┏━━
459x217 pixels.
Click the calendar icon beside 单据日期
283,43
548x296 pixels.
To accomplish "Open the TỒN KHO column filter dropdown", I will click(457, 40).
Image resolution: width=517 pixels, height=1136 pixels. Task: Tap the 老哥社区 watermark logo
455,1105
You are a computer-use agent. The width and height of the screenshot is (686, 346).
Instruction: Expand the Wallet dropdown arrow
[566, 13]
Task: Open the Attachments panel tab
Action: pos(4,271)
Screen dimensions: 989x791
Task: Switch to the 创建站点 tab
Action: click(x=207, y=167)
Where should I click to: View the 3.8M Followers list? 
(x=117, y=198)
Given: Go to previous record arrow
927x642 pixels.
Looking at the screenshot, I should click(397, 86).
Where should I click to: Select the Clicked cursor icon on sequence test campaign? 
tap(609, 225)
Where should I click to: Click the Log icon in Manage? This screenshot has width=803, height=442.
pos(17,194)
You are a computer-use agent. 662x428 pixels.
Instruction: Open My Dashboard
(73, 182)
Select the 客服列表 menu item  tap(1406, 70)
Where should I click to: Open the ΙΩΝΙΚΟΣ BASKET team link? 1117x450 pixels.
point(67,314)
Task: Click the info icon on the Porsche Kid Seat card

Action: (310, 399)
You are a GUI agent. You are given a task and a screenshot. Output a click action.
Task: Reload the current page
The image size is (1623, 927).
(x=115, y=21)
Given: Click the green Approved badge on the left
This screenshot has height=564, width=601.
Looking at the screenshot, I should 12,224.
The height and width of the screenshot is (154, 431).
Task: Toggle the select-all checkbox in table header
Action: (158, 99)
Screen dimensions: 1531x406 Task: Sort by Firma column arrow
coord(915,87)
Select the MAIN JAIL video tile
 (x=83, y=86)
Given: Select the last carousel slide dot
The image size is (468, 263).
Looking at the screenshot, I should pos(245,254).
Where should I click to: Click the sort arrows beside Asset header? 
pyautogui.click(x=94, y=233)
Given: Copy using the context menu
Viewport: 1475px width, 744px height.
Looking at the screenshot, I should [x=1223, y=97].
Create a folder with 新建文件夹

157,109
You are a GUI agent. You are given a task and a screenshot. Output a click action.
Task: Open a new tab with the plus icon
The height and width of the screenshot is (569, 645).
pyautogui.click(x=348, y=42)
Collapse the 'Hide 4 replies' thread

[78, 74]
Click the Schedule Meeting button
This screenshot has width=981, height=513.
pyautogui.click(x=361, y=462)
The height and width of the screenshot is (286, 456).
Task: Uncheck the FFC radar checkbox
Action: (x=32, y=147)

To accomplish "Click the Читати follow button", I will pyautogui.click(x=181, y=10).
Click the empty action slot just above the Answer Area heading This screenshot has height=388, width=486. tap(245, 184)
┗━━
### To do
Look in the material above for the line with "Task: Reload the current page" and the line with "Given: Select the last carousel slide dot", and transcribe exactly those lines and all lines between them, nothing more.

### Your response
Task: Reload the current page
The image size is (1623, 927).
(x=115, y=21)
Given: Click the green Approved badge on the left
This screenshot has height=564, width=601.
Looking at the screenshot, I should 12,224.
The height and width of the screenshot is (154, 431).
Task: Toggle the select-all checkbox in table header
Action: (158, 99)
Screen dimensions: 1531x406 Task: Sort by Firma column arrow
coord(915,87)
Select the MAIN JAIL video tile
 (x=83, y=86)
Given: Select the last carousel slide dot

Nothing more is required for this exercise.